The section between Baerl and Hohenbudberg was closed on 25 August 1969 and a year later, on 1 October 1970, this was followed by the closure of the section between Meiderich Nord and Buschmannshof junction. All tracks have now been completely dismantled.

The remaining section of the line runs from Oberhausen West freight yard to Meerbeck junction on the Lower Rhine Railway through the Duisburg-Beeck freight yard. This was a planned yard with largely completed earthworks, which was taken into provisional operations with about 15 tracks, but it was not rebuilt after it was destroyed in World War II. Today, a total of four tracks remain, one of which is used as a siding, and the others are closed until further notice. The mechanical signal box is controlled remotely from the Mathilde central interlocking in Oberhausen West.
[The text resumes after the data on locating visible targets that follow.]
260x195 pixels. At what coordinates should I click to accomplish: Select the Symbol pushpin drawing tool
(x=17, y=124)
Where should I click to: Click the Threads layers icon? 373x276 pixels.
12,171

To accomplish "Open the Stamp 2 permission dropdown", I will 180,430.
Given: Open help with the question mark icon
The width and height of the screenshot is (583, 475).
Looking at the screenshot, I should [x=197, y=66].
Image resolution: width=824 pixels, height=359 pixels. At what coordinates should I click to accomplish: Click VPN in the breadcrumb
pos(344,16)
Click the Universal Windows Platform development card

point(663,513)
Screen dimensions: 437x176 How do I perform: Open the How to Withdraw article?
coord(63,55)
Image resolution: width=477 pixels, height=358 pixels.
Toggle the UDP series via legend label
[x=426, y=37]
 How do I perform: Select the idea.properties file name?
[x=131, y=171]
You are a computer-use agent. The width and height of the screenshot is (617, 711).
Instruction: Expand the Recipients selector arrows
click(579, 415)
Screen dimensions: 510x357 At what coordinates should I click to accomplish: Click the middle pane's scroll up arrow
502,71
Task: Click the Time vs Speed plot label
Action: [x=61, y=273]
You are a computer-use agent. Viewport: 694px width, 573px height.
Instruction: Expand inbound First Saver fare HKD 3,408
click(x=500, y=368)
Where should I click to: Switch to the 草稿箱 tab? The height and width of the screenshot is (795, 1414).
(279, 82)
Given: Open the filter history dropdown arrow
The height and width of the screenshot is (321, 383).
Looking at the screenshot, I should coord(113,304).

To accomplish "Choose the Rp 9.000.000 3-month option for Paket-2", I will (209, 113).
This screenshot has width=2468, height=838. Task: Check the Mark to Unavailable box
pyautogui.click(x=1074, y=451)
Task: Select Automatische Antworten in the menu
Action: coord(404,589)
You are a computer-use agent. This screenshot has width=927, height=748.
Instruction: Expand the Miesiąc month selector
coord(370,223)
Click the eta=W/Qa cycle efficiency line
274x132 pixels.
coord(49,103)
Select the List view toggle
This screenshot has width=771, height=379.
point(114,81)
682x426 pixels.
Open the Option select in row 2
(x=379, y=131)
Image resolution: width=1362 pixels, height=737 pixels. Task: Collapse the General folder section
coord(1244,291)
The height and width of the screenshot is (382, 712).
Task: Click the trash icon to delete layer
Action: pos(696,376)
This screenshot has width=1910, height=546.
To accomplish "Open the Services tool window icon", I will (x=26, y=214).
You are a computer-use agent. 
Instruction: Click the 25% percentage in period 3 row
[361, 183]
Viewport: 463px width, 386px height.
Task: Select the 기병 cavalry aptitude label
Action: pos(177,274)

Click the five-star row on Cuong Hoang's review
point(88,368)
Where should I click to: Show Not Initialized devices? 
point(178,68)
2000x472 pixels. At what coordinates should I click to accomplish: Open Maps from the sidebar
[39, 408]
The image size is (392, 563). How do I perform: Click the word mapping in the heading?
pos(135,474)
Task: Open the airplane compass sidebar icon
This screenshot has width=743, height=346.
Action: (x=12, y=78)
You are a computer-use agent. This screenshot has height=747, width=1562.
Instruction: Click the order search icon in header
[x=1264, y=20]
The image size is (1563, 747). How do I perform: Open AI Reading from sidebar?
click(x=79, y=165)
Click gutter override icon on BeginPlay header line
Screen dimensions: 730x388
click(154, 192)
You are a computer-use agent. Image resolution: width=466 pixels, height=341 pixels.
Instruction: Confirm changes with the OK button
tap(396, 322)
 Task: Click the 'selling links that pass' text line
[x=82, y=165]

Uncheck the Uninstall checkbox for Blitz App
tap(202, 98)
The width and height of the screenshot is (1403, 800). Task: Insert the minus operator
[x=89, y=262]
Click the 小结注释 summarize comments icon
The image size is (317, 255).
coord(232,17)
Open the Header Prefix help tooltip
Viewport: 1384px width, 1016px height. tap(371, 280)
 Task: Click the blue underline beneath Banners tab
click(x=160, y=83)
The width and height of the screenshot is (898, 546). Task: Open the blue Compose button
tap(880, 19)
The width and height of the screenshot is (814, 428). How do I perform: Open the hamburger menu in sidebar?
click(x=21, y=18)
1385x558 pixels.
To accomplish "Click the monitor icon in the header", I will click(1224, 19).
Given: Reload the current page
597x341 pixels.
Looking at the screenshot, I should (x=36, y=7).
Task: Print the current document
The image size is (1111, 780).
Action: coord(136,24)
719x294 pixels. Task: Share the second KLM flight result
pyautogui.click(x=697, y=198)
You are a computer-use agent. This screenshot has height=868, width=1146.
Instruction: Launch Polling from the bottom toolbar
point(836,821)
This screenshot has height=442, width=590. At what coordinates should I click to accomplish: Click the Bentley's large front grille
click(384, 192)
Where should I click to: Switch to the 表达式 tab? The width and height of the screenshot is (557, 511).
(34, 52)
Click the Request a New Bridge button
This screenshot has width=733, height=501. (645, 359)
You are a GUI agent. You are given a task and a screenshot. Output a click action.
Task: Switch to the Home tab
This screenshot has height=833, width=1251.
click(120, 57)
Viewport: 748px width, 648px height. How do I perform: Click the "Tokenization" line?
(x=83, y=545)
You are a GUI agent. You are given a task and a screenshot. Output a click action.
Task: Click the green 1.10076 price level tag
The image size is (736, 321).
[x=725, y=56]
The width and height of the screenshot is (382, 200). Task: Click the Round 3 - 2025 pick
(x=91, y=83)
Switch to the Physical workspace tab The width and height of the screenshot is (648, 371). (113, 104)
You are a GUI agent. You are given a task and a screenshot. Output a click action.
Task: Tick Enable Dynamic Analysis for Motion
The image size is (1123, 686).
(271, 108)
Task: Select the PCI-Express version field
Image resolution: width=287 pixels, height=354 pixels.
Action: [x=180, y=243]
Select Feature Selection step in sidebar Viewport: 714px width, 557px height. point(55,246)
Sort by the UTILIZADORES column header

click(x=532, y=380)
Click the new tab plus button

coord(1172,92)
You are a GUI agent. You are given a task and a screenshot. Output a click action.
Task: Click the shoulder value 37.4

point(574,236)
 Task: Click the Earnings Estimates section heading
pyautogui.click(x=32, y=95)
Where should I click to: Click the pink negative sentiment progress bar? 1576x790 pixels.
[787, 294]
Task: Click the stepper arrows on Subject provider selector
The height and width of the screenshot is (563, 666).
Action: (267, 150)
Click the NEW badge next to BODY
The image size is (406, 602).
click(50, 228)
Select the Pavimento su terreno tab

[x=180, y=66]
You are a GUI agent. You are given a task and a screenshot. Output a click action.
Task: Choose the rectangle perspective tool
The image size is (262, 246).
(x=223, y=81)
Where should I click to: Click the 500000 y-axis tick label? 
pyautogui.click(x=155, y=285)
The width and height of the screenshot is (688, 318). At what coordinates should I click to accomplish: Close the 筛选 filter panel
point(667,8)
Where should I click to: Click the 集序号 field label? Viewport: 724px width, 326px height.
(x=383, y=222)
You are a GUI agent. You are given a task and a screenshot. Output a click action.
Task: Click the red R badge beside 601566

The line was electrified on 1 December 1970. In 1998, the northern track between the former Duisburg-Beekerwerth station and the Duisburg-Baerl crossover (formerly a station) was closed and partially dismantled. Since May 2012, work has been under way on the Haus-Knipp railway bridge to restore two-track operation.

==Chainage==

Due to the relocation of lines there is now a change in chainage on the Haus-Knipp railway bridge, where the chainage jumps from 3.800 to 13.070 km.